A hierarchical cascade of second messengers regulates Pseudomonas aeruginosa surface behaviors

Biofilms are surface-attached multicellular communities. Using single-cell tracking microscopy, we showed that a pilY1 mutant of Pseudomonas aeruginosa is defective in early biofilm formation. We leveraged the observation that PilY1 protein levels increase on a surface to perform a genetic screen to identify mutants altered in surface-grown expression of this protein. Based on our genetic studies, we found that soon after initiating surface growth, cyclic AMP (cAMP) levels increase, dependent on PilJ, a chemoreceptor-like protein of the Pil-Chp complex, and the type IV pilus (TFP). cAMP and its receptor protein Vfr, together with the FimS-AlgR two-component system (TCS), upregulate the expression of PilY1 upon surface growth. FimS and PilJ interact, suggesting a mechanism by which Pil-Chp can regulate FimS function. The subsequent secretion of PilY1 is dependent on the TFP assembly system; thus, PilY1 is not deployed until the pilus is assembled, allowing an ordered signaling cascade. Cell surface-associated PilY1 in turn signals through the TFP alignment complex PilMNOP and the diguanylate cyclase SadC to activate downstream cyclic di-GMP (c-di-GMP) production, thereby repressing swarming motility. Overall, our data support a model whereby P. aeruginosa senses the surface through the Pil-Chp chemotaxis-like complex, TFP, and PilY1 to regulate cAMP and c-di-GMP production, thereby employing a hierarchical regulatory cascade of second messengers to coordinate its program of surface behaviors.

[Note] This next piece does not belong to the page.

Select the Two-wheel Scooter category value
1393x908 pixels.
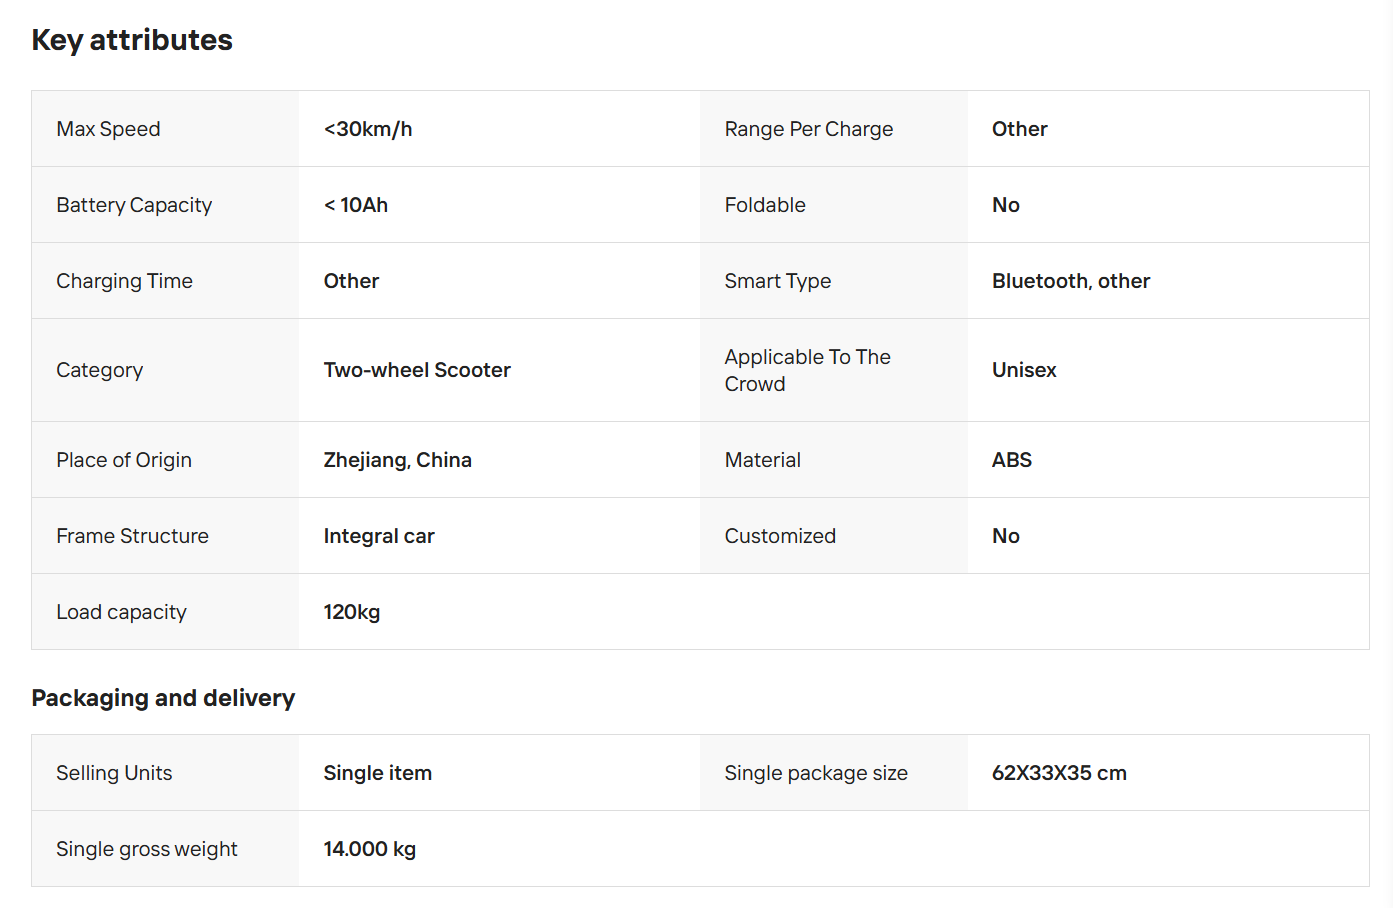417,370
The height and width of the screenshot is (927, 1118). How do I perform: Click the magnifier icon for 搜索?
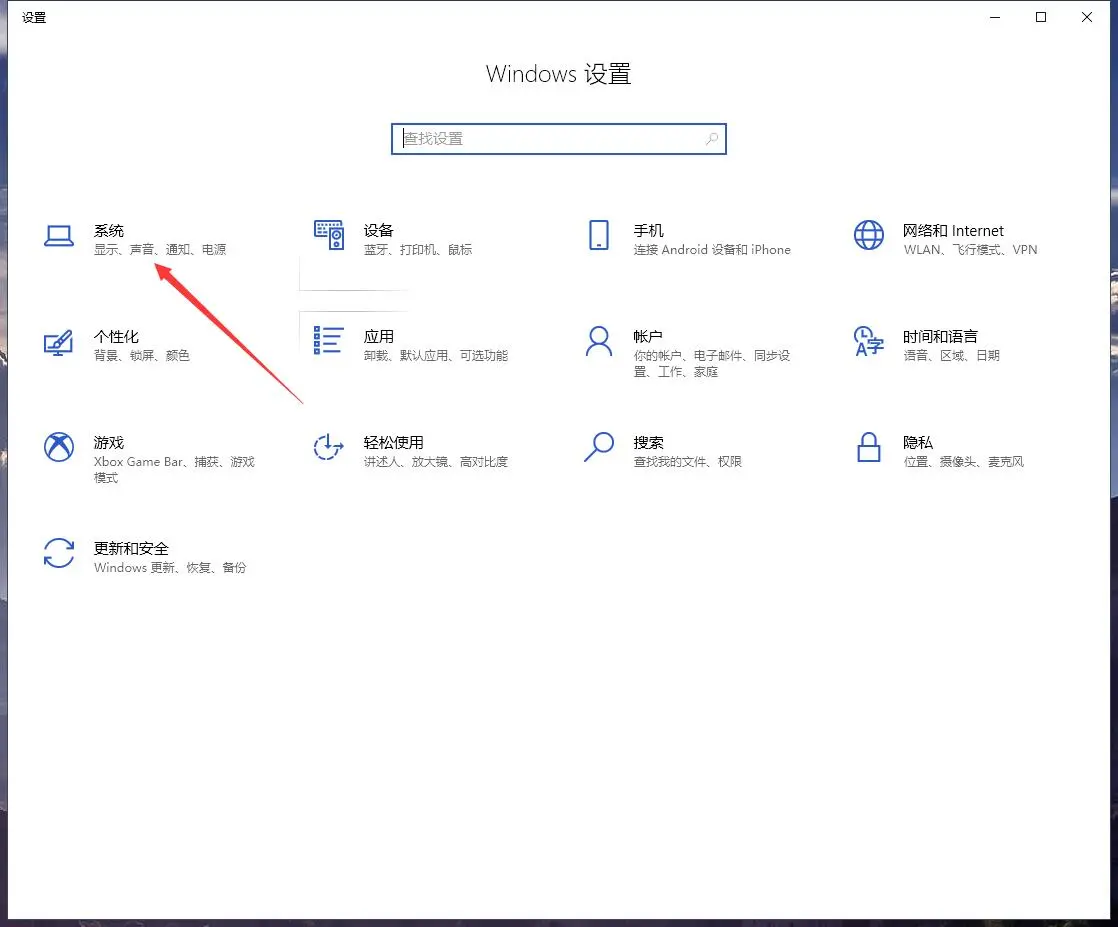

Biofilms are surface-attached multicellular communities. Here, we show that a stepwise regulatory circuit, involving ordered signaling via two different second messengers, is required for Pseudomonas aeruginosa to control early events in cell-surface interactions. We propose that our studies have uncovered a multilayered "surface-sensing" system that allows P. aeruginosa to effectively coordinate its surface-associated behaviors. Understanding how cells transition into the biofilm state on a surface may provide new approaches to prevent formation of these communities.